For the past couple of years now, Adam Whittington has been enjoying unparalleled sport on a number of difficult venues, including Frimley Pits, using discs made from CompleX-T boilies. In the below article, Adam takes us through how to make them and why they’re so good for fooling wary carp… 

Adam Says…

Discs and tweaks – Give yourself an edge!

Slicing your boilies into discs, should you be bothered, is an edge that has many advantages. The primary advantage may well be the very fact that it is an underused technique.

Carp are very good at dealing with our traps and get better each and every season. Lakes never get easier, always harder, yet the carp invariably grow larger. The only logical assumption is that they get away with it more than ever.

If the angler changes nothing at all about his approach, logic suggests that he will catch less as a result.
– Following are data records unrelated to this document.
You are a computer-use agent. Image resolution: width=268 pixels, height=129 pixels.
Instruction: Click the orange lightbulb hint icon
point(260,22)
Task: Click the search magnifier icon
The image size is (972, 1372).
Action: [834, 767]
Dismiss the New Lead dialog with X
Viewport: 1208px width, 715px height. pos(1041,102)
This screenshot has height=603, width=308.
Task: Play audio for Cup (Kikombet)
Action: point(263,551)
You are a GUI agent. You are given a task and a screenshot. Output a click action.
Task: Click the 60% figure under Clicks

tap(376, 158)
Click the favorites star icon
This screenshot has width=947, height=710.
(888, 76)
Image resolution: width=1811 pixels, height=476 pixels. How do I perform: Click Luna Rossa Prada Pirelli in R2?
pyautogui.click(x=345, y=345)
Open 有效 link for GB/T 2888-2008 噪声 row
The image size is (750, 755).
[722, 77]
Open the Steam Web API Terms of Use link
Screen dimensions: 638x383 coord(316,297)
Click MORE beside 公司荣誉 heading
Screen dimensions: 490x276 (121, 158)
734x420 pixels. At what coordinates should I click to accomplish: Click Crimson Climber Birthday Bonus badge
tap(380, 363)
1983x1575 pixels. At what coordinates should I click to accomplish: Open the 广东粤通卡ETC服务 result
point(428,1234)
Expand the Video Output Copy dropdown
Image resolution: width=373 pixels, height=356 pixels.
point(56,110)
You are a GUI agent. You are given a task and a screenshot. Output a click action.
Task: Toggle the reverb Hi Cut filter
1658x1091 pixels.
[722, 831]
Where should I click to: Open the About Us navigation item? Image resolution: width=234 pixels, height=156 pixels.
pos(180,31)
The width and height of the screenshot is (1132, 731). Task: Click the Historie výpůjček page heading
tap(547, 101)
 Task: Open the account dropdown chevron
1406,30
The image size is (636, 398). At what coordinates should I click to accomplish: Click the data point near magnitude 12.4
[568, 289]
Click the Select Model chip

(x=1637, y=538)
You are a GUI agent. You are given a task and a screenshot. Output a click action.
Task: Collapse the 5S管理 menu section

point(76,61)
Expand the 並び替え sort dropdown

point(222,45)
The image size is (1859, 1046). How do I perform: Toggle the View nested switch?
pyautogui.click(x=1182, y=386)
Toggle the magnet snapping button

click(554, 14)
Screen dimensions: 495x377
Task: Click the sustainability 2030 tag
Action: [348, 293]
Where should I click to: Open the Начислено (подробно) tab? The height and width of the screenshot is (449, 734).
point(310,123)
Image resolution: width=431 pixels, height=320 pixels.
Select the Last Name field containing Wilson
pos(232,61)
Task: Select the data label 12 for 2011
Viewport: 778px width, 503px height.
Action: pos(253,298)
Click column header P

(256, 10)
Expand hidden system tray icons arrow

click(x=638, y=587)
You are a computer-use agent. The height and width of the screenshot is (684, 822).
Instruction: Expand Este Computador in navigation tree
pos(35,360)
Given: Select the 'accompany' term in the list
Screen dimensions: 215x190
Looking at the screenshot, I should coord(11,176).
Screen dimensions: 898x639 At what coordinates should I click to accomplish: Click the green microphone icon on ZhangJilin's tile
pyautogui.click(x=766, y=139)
In summary, the carp get smarter and so must we. I’m not suggesting that carp display intelligence in the way we may know it, more that they become conditioned to how to eat our bait without ending up on a hook. Think of any of your local waters. Unless subject to a huge restocking, I can almost guarantee they will all become trickier.

Lakes are getting harder…

As a younger man, I used to eagerly await the latest copy of Carpworld. The stories were frequently rude, often thought provoking and less sanitised than much of the soulless dribble we get fed these days.

My favourite bit by far was some of the innovative and slightly bonkers new rigs being showcased. These guys were innovators, brave enough to take a risk and spend the hours experimenting.

The jumpers were often dubious, comb-overs seemed en vogue and I’m sure some should have been on a register, but pioneers nevertheless.

Some rigs were dreadful, others changed how we catch carp to this day, but all were once new. Very few genuinely new rigs are put forward now, just tiny tweaks on tried and tested methods. The carp change, and so should we.

It’s not just about rigs of course, but all areas of our sport can be tweaked to give you that edge over the next angler, hence slicing boilies.

Whether you use a Spomb, baiting pole or bait boat, discs will spread further once deposited into the lake. They flutter and travel with delightfully random patterns, settling lightly over any weed, debris or silt.

They still go a long way to avoiding the attention of nuisance fish as they retain the diameter of the original bait. The attraction levels are also increased by the vastly increased surface area of bait on offer.

CompleX-T has been my main bait for a few years now and I love the way that it is the ingredients themselves, not additional flavours that are the attraction. The advantages are a no brainer, the disadvantages are that it’s quite time consuming. Yet, if you can be bothered to spend ten minutes with a knife chopping up a kilo of bait, the rewards are there.

I tend to chop at the start of the session whilst perched on the bucket watching the water – you don’t need to watch as it’s easy to do by feel alone.

Discs all ready to go..

Once prepared, I soak the Complex-T discs in Shrimp Extract and crumble a few handfuls of boilies into the mix. This way, loads of particles of goodness stick to the discs and get dispersed into the water column as they flutter down.

Hookbaits are a personal choice – I currently favour a Frenzied Jumbo Tiger Nut balanced with a CompleX-T food bait pop-up.  Confidence with every cast right there.

Proof’s in the pudding. A fabulously coloured 47.12 mirror caught over discs in late October 2022.